Sapinet (UV) -Rispondiamo dopo esserci confrontati con il Comune di Fénis, in qualche modo anche per tranquillizzare e per fare un po' di chiarezza, perché poi nelle premesse si vuole creare un caso dove eventuali interventi strutturali, che possano alterare in modo irreversibile la natura, l'equilibrio ambientale, la fruizione collettiva storicamente garantita, questo viene riportato nelle premesse, ci siamo confrontati a lungo anche con il Comune di Fénis e la risposta potrà in qualche modo tranquillizzare.

Si cita anche l'impianto idroelettrico, che ha avuto un impatto significativo sul territorio sicuramente, in parte l'ha reso anche più gradevole con il lago che è nato nella Clavalité, sicuramente ha avuto un impatto significativo anche sul bilancio del Comune e ci sentiamo di dire che quell'operazione portata avanti dal Comune di Fénis è stata un'operazione importante che può tutti gli anni regalare anche risorse interessanti al bilancio di quel Comune.

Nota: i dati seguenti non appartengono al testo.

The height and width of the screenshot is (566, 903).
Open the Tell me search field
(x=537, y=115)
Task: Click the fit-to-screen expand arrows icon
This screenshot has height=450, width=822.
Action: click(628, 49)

Riguardo al primo quesito: "se il Governo regionale è a conoscenza di quanto riportato in premessa e se le strutture regionali preposte hanno espresso osservazioni o prescrizioni circa la variante al piano regolatore generale comunale", l'Assessorato opere pubbliche, territorio e ambiente è a conoscenza del fatto che il Comune di Fénis ha individuato nella Plaine di Clavalité una nuova area di servizi a uso verde pubblico o ricreativo, eliminando contestualmente un'analoga area che era poco più a valle.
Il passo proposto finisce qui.